— Start of Passage given —
Speaking of the obvious, let's take one last necessary look back on Saturday and then file it forever.  Because we have to tally up the predictions, that's why.  Otherwise, the only analysis you need is HOOS PLAY BAD.  No need to anguish over things like the decision to forgo a field goal - wooo, it would've been 38-3 and besides that VT would've gotten the ball back in better field position than they did so maybe they'd've scored on that drive and then it would've been 45-3.  Hoos play bad.  Turn ball over.  Not run block.  Analyzing that game - so easy a caveman can do it.  Let's analyze predictions instead:

- Either Jones or Parks tops 100 yards rushing.

You heard me: Not run block.

- Mike Rocco completes between 50 and 60 percent of his passes.

16 of 27 does in fact qualify.  Unfortunately, he didn't do the other thing I said he needed to do, which is take care of the ball.  Rocco actually moved the ball very well as long as he was on his own side of the field.  When the Hokies had less ground to defend, they did it very well.

- So does Logan Thomas.

Thomas was 13/21, which is more than 60%, so I get nothing here.  It's the only right call, as UVA failed in general to shut down Thomas through the air.  The two things I most feared came to pass, and you see the result.

- David Wilson runs for 120+ yards.

Make that three things.  Wilson got his yards alright, 153 of them.

- Perry Jones catches at least five. He is Superman. 

Jones caught zero.  Hello kryptonite.

- Whichever QB throws fewer interceptions, wins.

You know how this one went.

Three for six gives me 36-of-88 in the regular season, which is a shade under 41%.  Considering how specific I make these predictions, I think that's not half bad.  6-6 in the score department, though, which literally is half bad, and 6-5-1 ATS.  I have a chance to get over .500 on picks, and I suspect I'll do so if the Hoos win their bowl.

Losing means I didn't get to cast a vote for UVA in the Blogpoll after all.  Maybe next year - or maybe in the final poll after the bowl.  Anyway, this is the ballot.  They're coming later these days because they take longer to do every week.


There's a lot of change because there were a lot of rivalry-game routs, and these rivalry games don't often match up a powerhouse against a patsy, so there was a lot of opportunity to make things happen.

I don't want to be ranking Southern Miss, by the way, but they are 10-2 (and UVA is kind of a marquee win) and the alternative is either Georgia Tech or dipping into the Big East turdbowl.  So there you have it.  And if it's any consolation, Saturday was clearly Virginia Tech's best win of the season - usually I just slot that one in the middle somewhere.  (That's not consolation?  Well, I tried.)

********************************************

This marks this year's final installment of Senior Seasons - a few teams are still playing, so I'll toss the results out there if I remember, but only in news bullets.  But have no fear - I expect the 2013 recruiting class to be absolutely outstanding, so next year this ought to be a fun section.
— End of Passage given —
— Start of Dataset rows —
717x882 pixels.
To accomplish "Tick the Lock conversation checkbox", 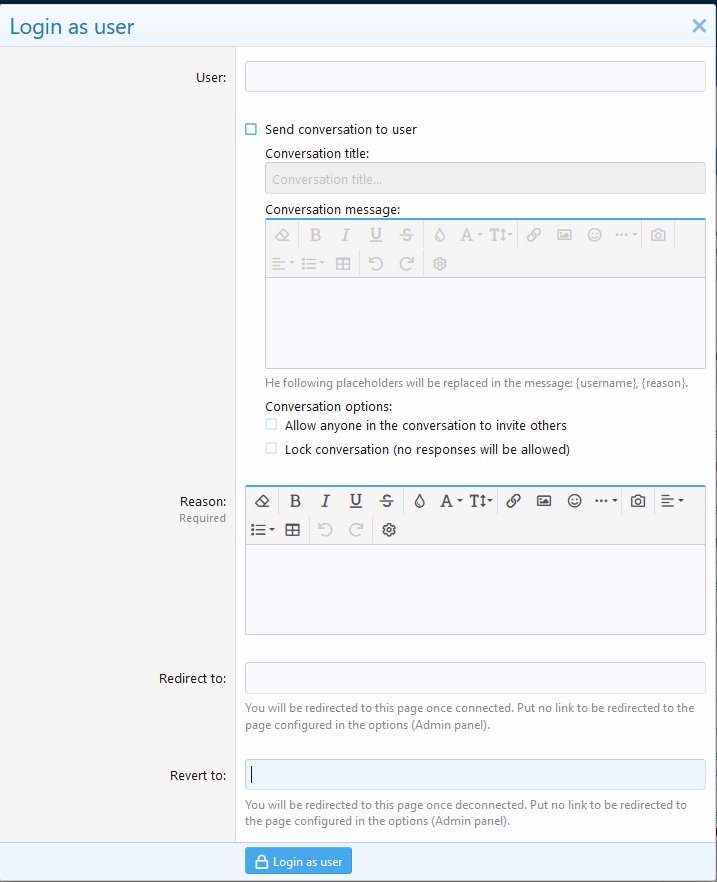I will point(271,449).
— End of Dataset rows —
— Start of Dataset rows —
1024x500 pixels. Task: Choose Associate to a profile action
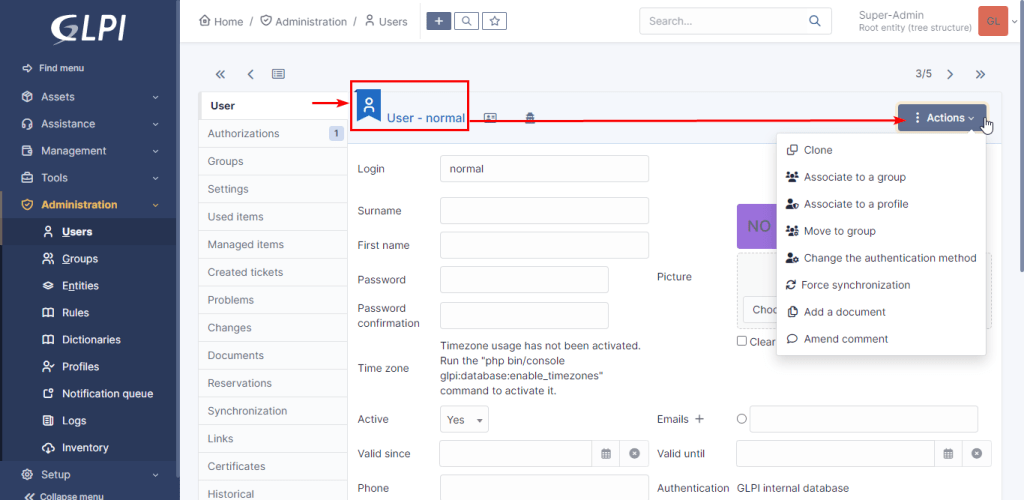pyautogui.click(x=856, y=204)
— End of Dataset rows —
Requirements — Sum up the blog post above in two sentences.

Exercise solution — Looking back on Saturday's loss to Virginia Tech, the writer says the Hoos played badly, turning the ball over and failing to run block, and tallies the game predictions: three of six came true, for a regular-season record of 36-of-88, a shade under 41%. The writer then presents a Blogpoll ballot with a lot of change after rivalry-game routs and closes this year's Senior Seasons section, expecting the 2013 recruiting class to be outstanding.